The correct answer is D). The rationale behind this question is to test the individual's understanding of sociological concepts. In this case, cultural capital. 

Take a look at this example of a passage-based question:

The illness experience shapes the way that people use health information. For patients with a rare health disorder, which is defined as a medical condition that affects fewer than 200,000 individuals living in the United States, online sources of information tend to be particularly important.

An example of a rare disorder is Amyotrophic Lateral Sclerosis (ALS), also known as “Lou Gehrig’s disease.” ALS results from the progressive loss of motor nerves and affects about 1 out of 100,000 people. About 10% of people with ALS have a familial form of the condition, which is caused by an inherited genetic mutation. Aside from the familial form, the cause of ALS is largely unknown, though it is believed that the disorder results from both genetic and environmental factors.

Having a rare medical condition, such as ALS, can make it difficult to meet and interact with others who have the same rare disorder. Despite great distances, online communication provides a form of social interaction for those facing an uncommon health problem. Virtual peer networks provide vital social support for those who are affected by a rare disorder.

Research has found that women with rare disorders are more likely to access online support networks than men with rare disorders. Relationships formed through online support networks often become a meaningful part of a person’s identity. Individuals with rare disorders report that relating to others who have the same condition is often easier than trying to relate to friends or family members who do not share their condition.

Question. Which statement best represents a threat to social identity? A young woman with a rare disorder:

A) believes that others treat her as less capable, and then she starts to see herself as deficient.

B) becomes discouraged when she hears that others with rare disorders are treated as less capable.

C) hides her disorder from others in order to project more confidence in social situations.

D) reveals her disorder to friends, who mistakenly assume that it is a social limitation.

The correct answer is B). This question tests your understanding of how perceived lack of social belonging impacts people’s identity and self-perception.

FAQs: MCAT Psychology and Sociology

Still have questions about the MCAT psychology and sociology section?

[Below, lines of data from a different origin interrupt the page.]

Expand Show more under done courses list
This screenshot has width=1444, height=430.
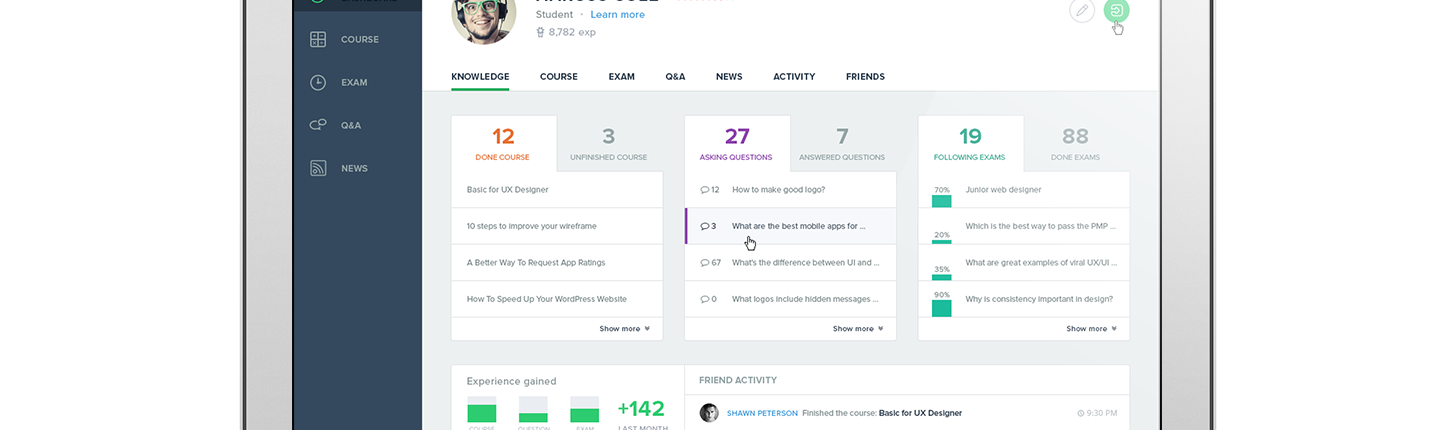624,329
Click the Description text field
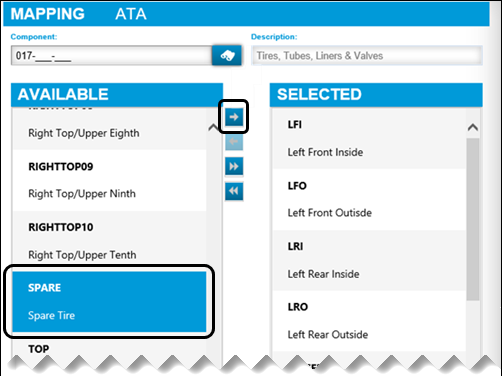 [x=367, y=55]
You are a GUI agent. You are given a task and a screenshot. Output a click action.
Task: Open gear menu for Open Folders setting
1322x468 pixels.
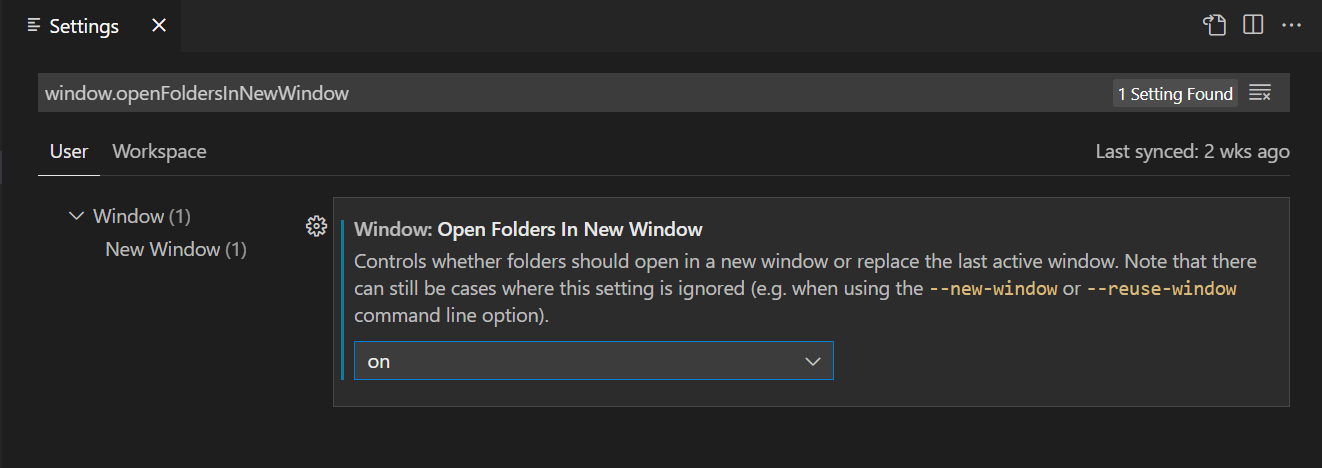coord(316,226)
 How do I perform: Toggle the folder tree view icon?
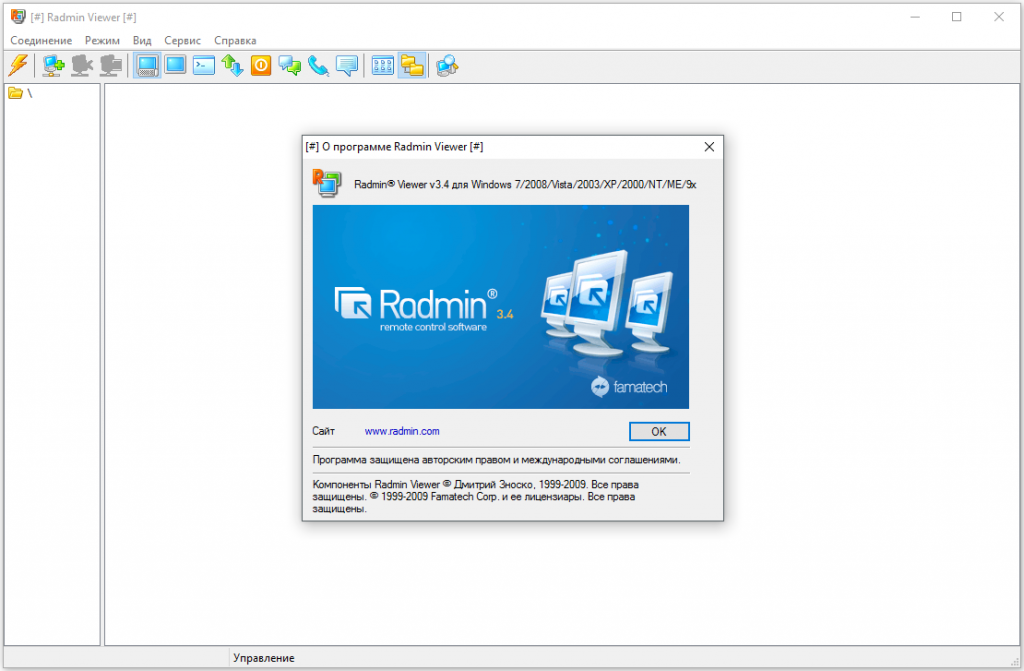click(x=412, y=65)
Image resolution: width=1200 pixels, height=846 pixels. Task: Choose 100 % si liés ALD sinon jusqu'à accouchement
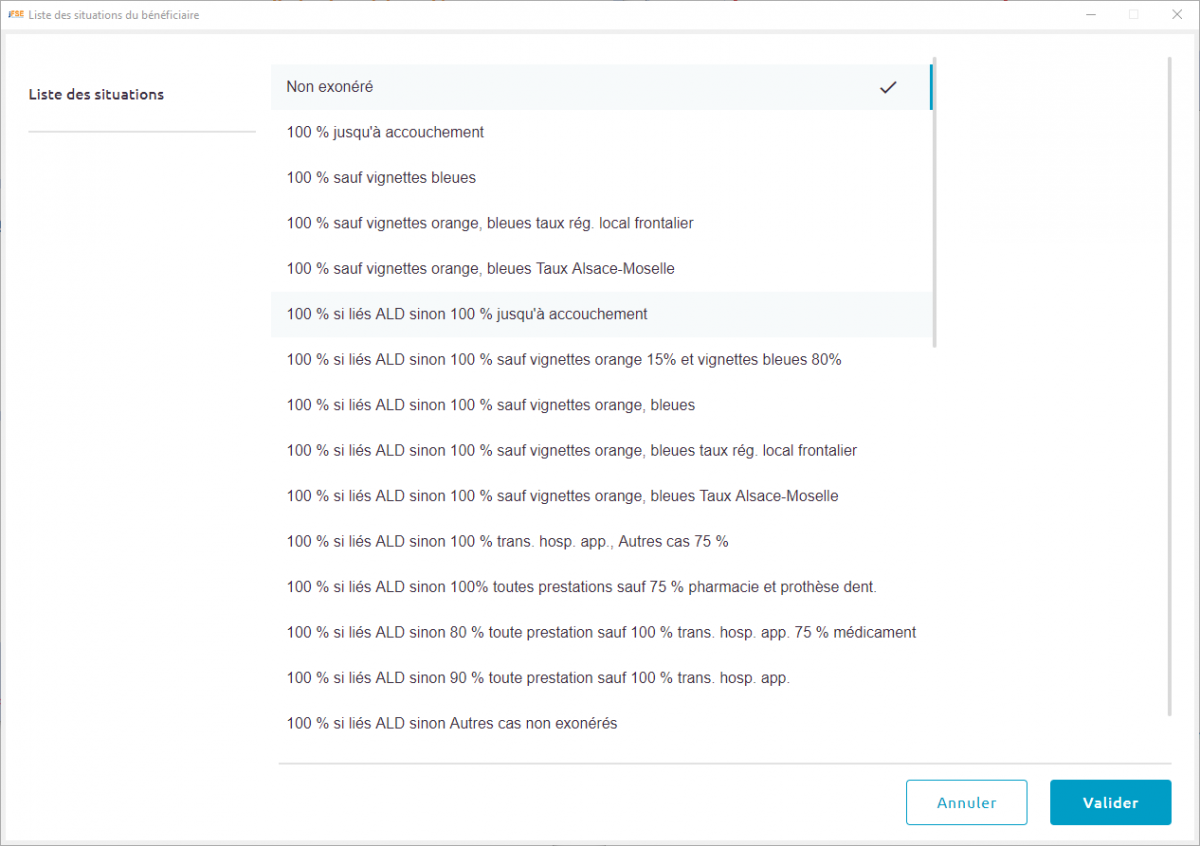pos(601,314)
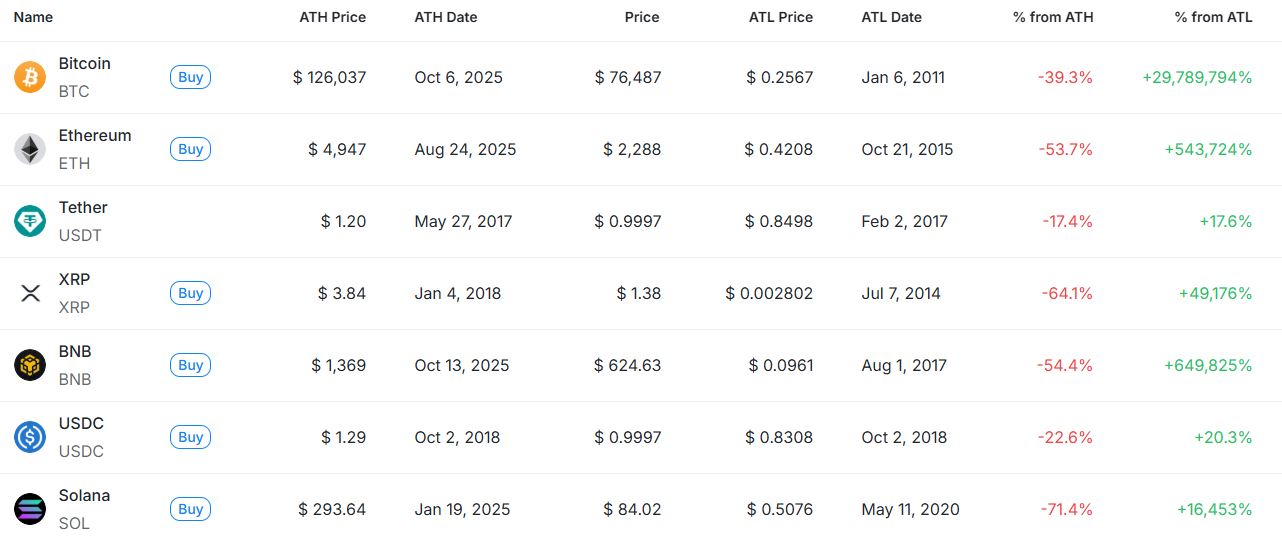Sort table by % from ATH header
Image resolution: width=1282 pixels, height=545 pixels.
(1053, 17)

Here are the answers to your frequently asked questions. 

1. Is Sociology and Psychology on the MCAT?

Yes, both subjects are tested on the MCAT. However, psychology is weighted higher than sociology on the test. 

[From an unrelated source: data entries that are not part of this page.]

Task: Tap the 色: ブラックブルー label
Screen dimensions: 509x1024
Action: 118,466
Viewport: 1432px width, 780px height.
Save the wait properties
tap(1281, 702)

2. Is Sociology Useful for MCAT?

Yes, sociology is useful for the MCAT because it comprises a significant portion of the third section on the test. 

3. Should I Take Psychology Before the MCAT?

 The MCAT tests introductory psychology, so you don’t need to be a psychology major to do well on the test. 

You should, however, take at least one introductory course in psychology before the MCAT.

4. How Do I Study Psychology and Sociology for the MCAT?

 Here are the key pieces to get ready for the MCAT:

  • Understand what the AAMC wants
  • Take a MCAT diagnostic test to identify areas of weakness
  • Keeping your diagnostic test results in mind, create a thorough study plan 

The psychology and sociology section on the MCAT is worth a quarter of your final grade, so you’ll want to be prepared. Scoring well on the MCAT is your ticket into the med school of your dreams.

If you are worried about taking the test and would like some one-on-one support, consider working with an MCAT tutor.

Final Thoughts

If you are worried or feel anxious about the psychology and sociology portion of the MCAT: that is okay, but there’s no need to stress yourself out more than you already are as a student. 

Just keep in mind that the psychology and sociology section of the exam is meant to test your understanding of how social determinants can affect people’s well-being. If you demonstrate this on the MCAT, you will do well. 

Taking a diagnostic test, understanding what skills the exam is testing, and having a strong study plan will have you prepared to take on the MCAT.